→ WHAT IS BEING ASKED: Rewrite the lines of the listing from the one containing "You are a computer-use agent. The" down to the end of the listing, with "Switch to" replaced by "Open" and everything else unchanged. Omit the pictures from your answer.
>> Start DATA SUPPLIED
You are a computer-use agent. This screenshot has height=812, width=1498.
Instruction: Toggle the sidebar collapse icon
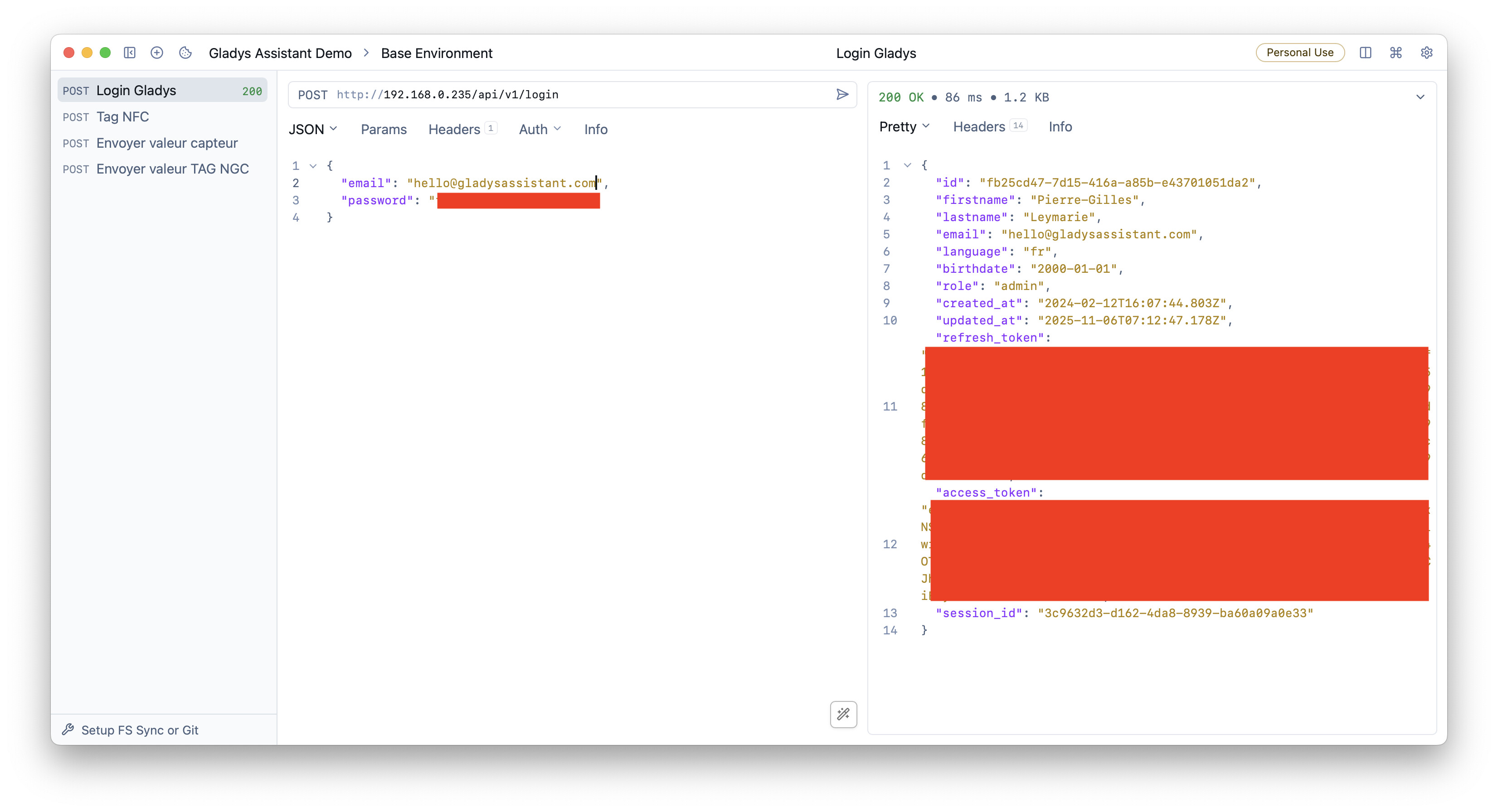(130, 53)
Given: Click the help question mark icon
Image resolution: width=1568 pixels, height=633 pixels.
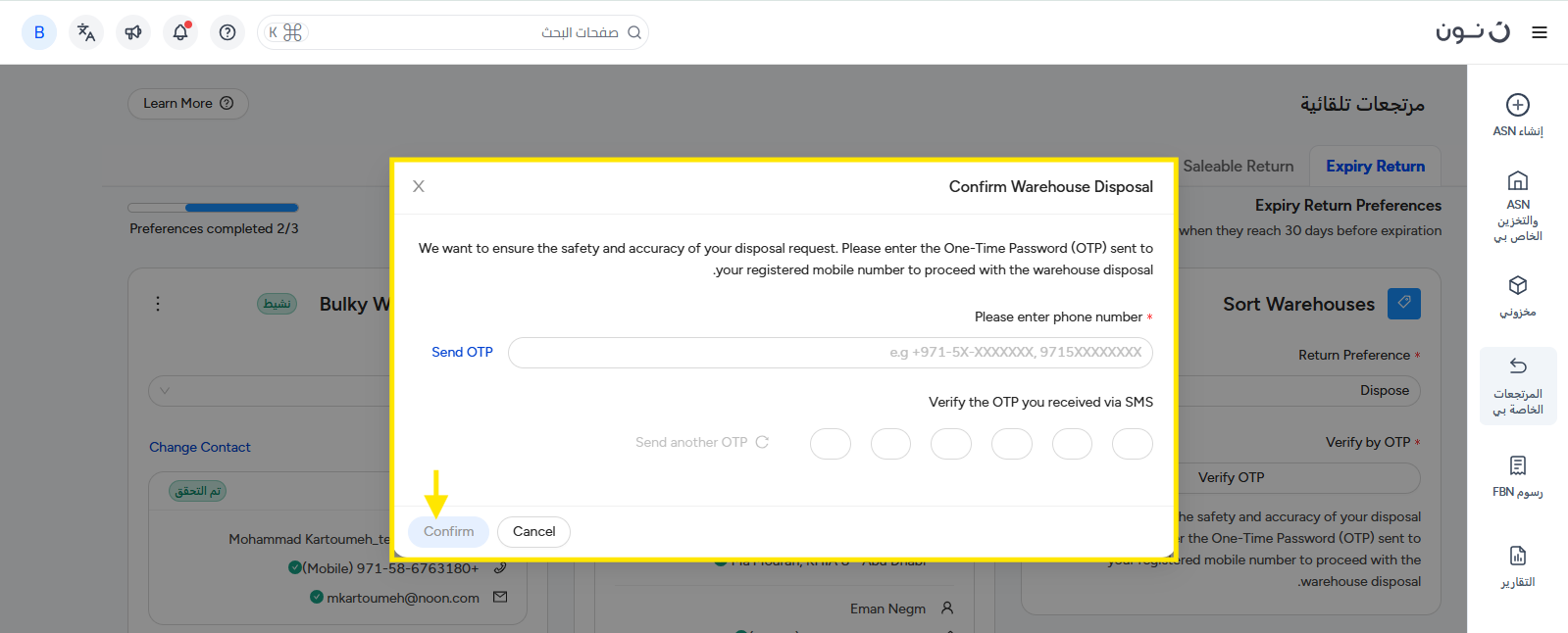Looking at the screenshot, I should coord(228,32).
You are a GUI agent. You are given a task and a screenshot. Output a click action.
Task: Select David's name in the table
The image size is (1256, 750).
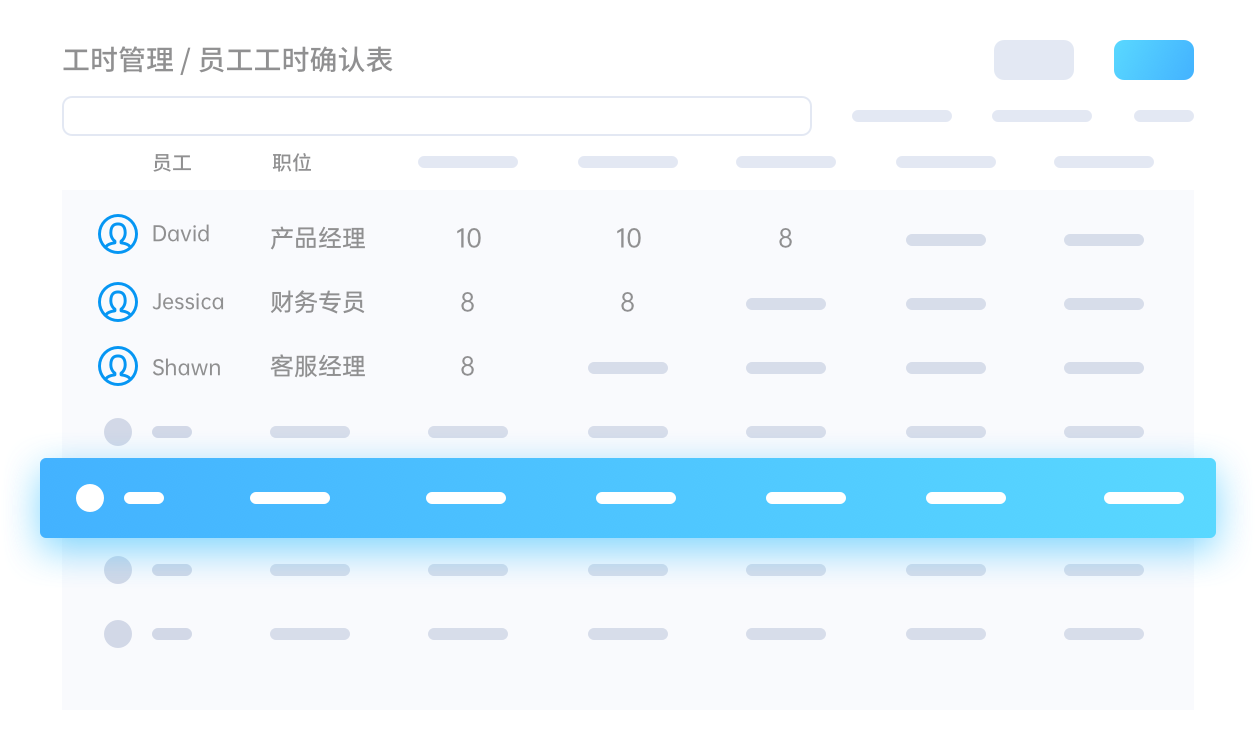point(181,234)
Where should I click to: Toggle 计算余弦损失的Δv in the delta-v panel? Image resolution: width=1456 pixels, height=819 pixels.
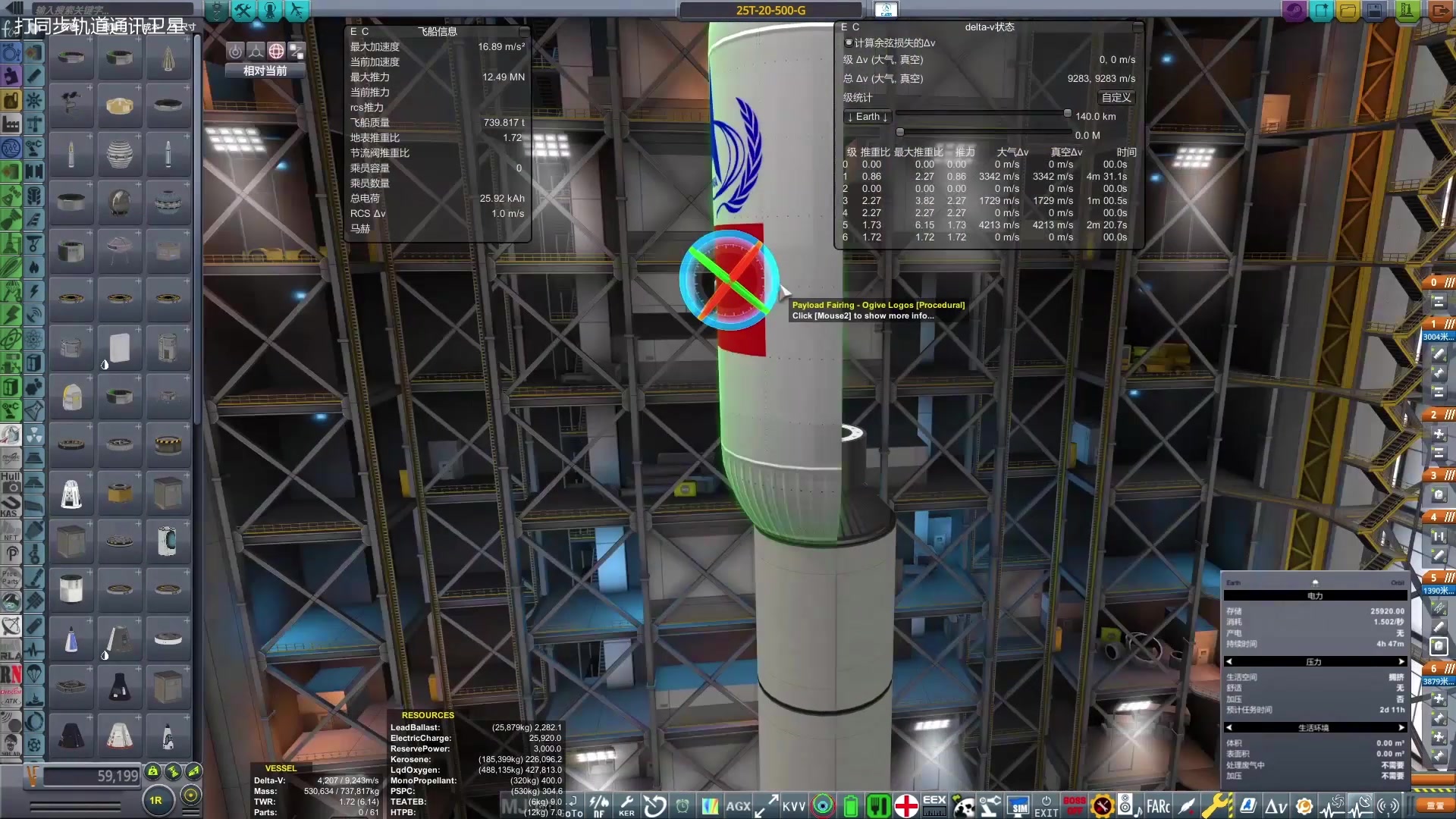pos(848,42)
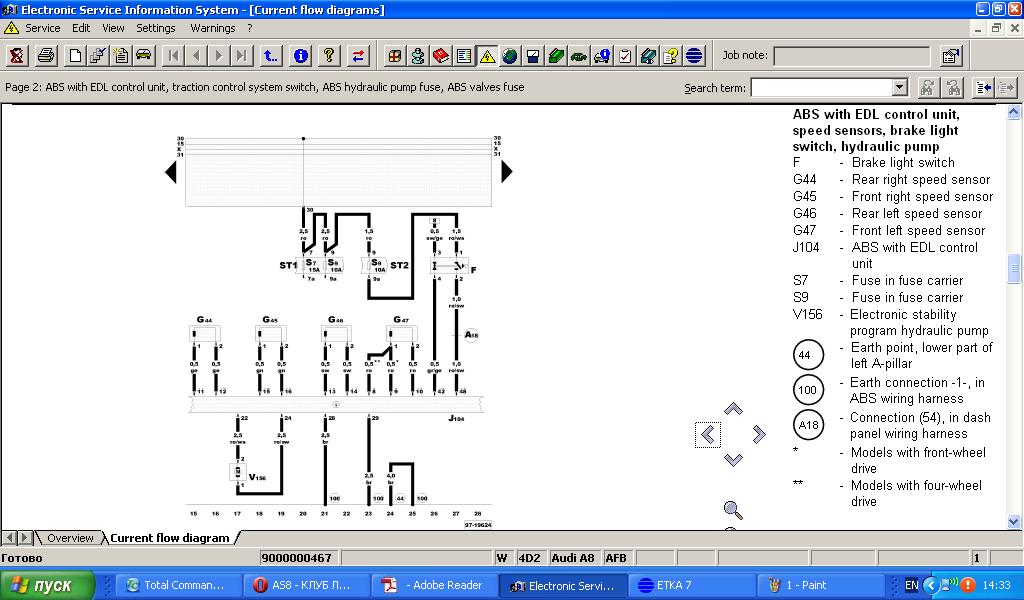Switch to the ETKA 7 taskbar button
This screenshot has height=600, width=1024.
point(678,585)
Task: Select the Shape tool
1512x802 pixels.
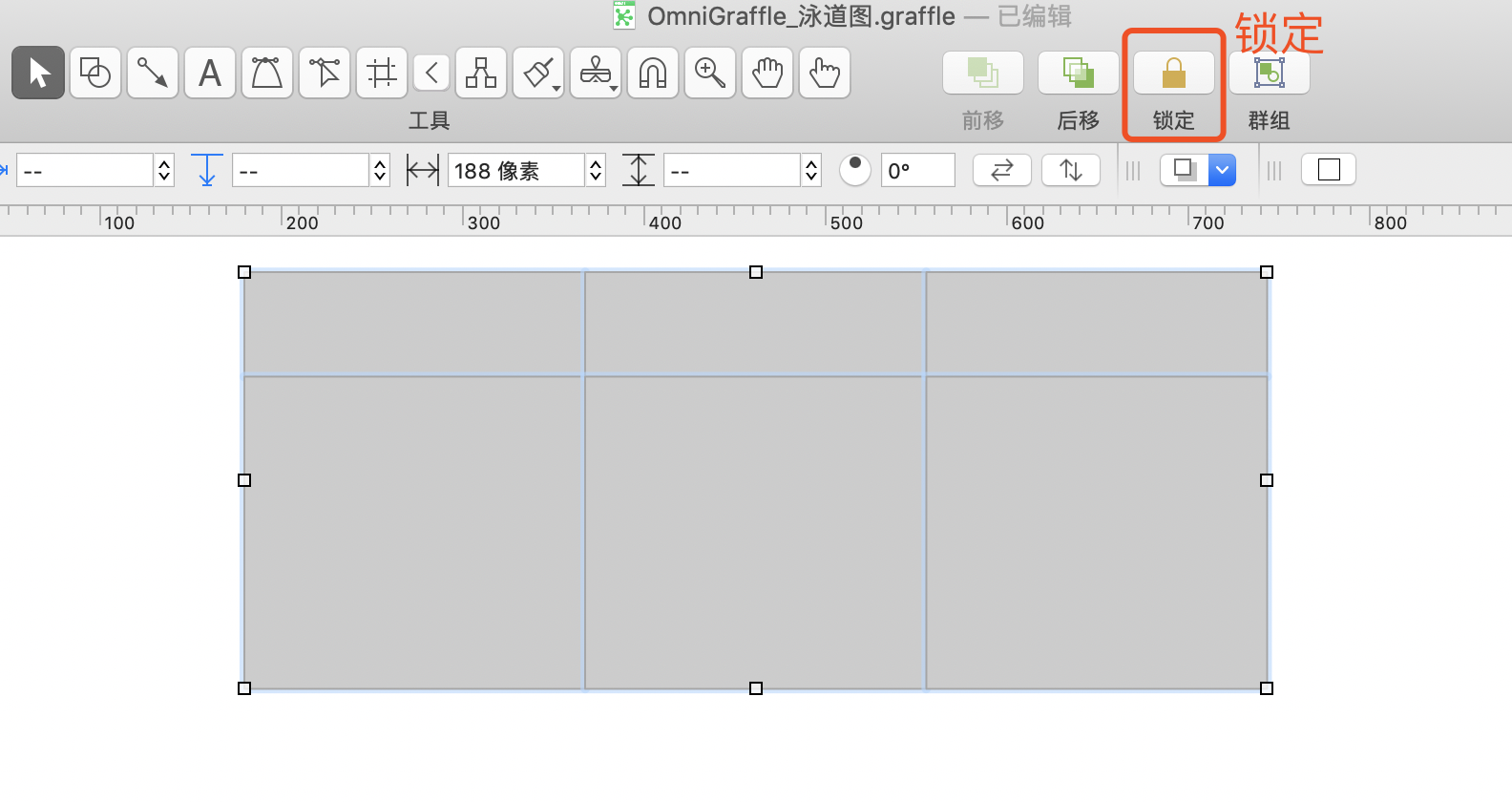Action: coord(95,73)
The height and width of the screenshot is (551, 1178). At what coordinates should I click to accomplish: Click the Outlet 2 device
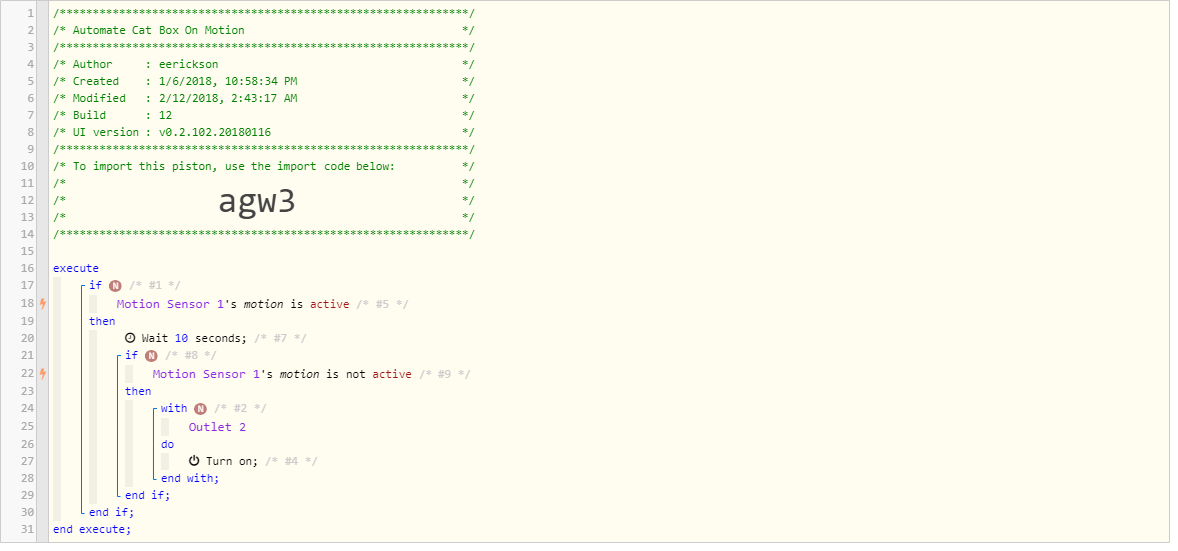[217, 427]
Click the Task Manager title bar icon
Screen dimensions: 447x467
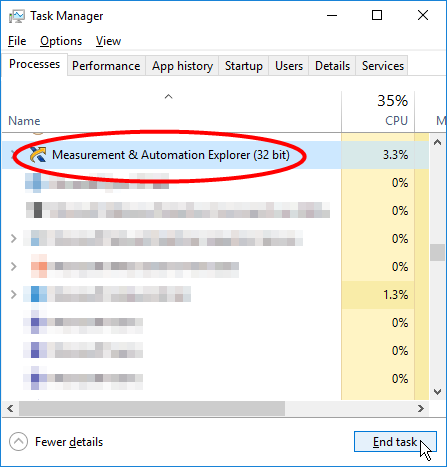pos(17,16)
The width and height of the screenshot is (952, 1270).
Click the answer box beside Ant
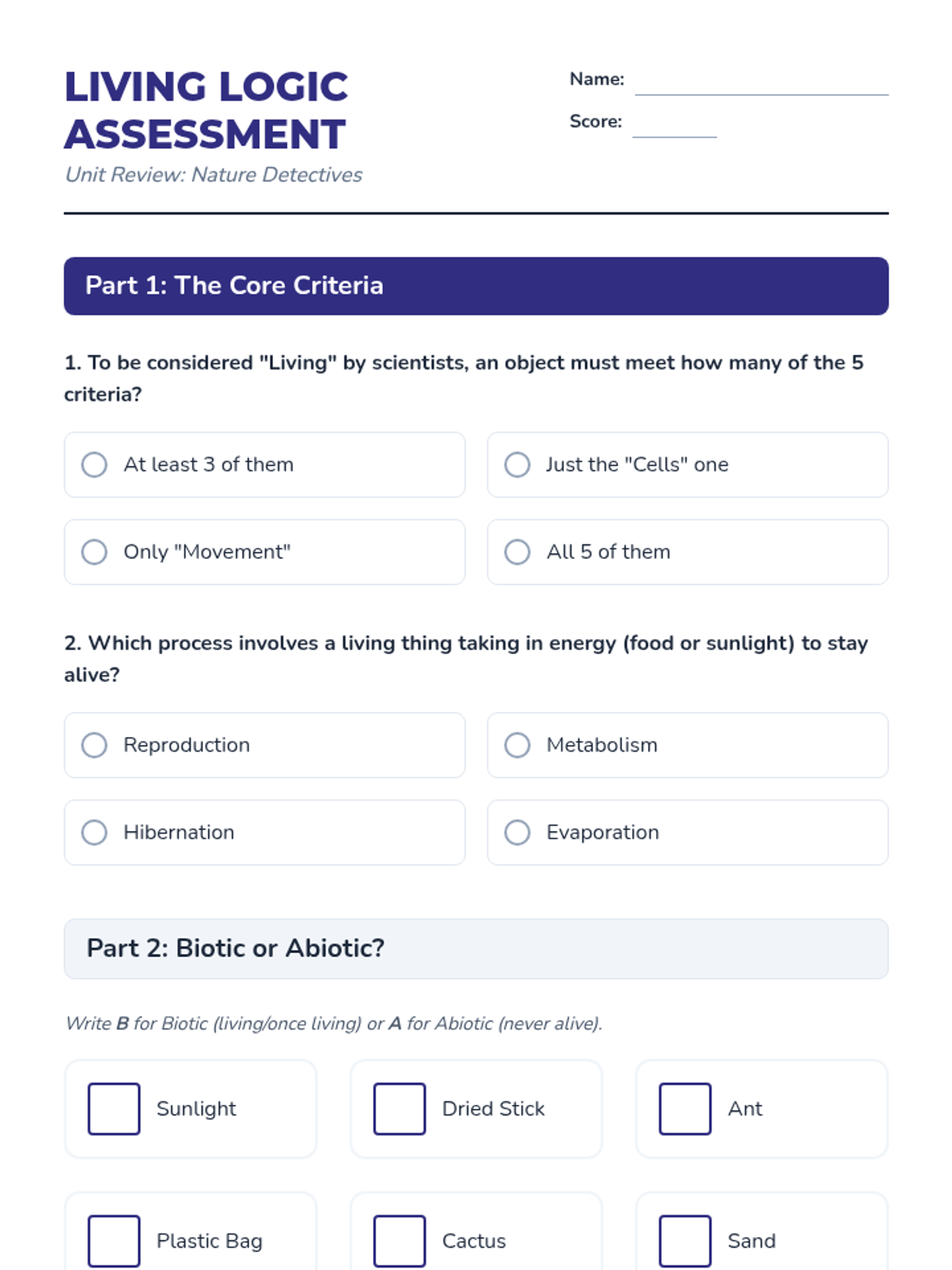pos(685,1109)
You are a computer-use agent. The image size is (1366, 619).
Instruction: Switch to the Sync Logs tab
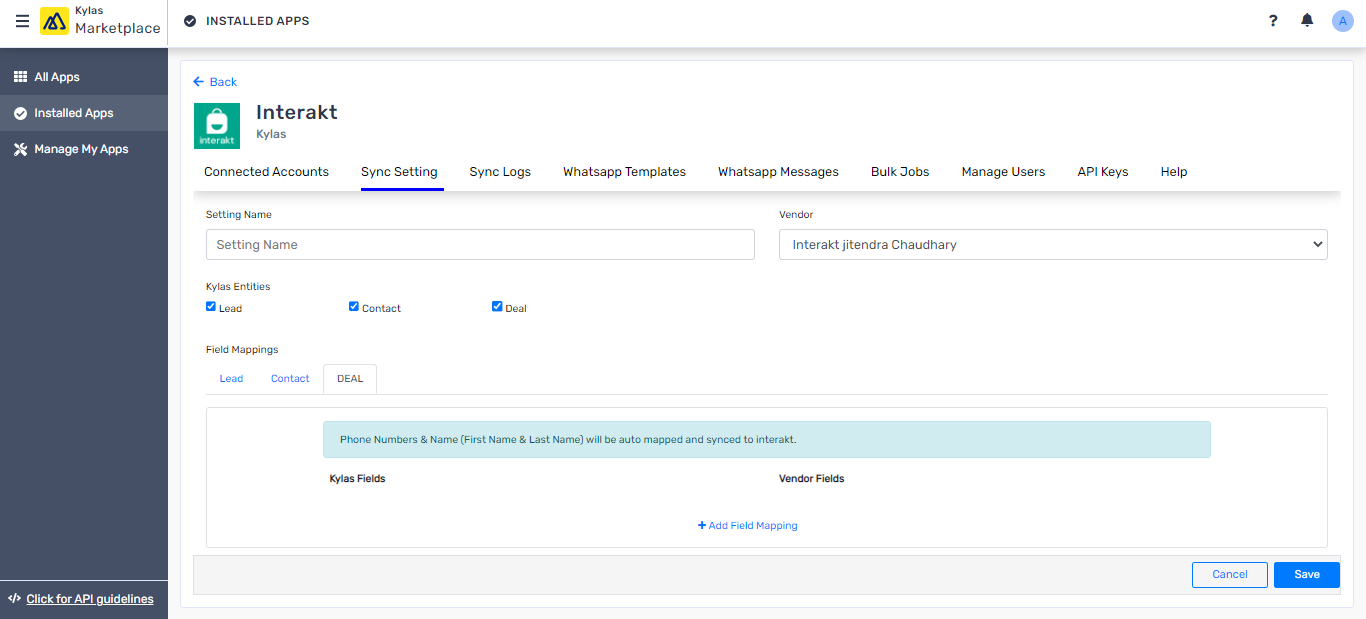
>> End DATA SUPPLIED
→ CORRECT RESPONSE:
You are a computer-use agent. The image size is (1366, 619).
Instruction: Open the Sync Logs tab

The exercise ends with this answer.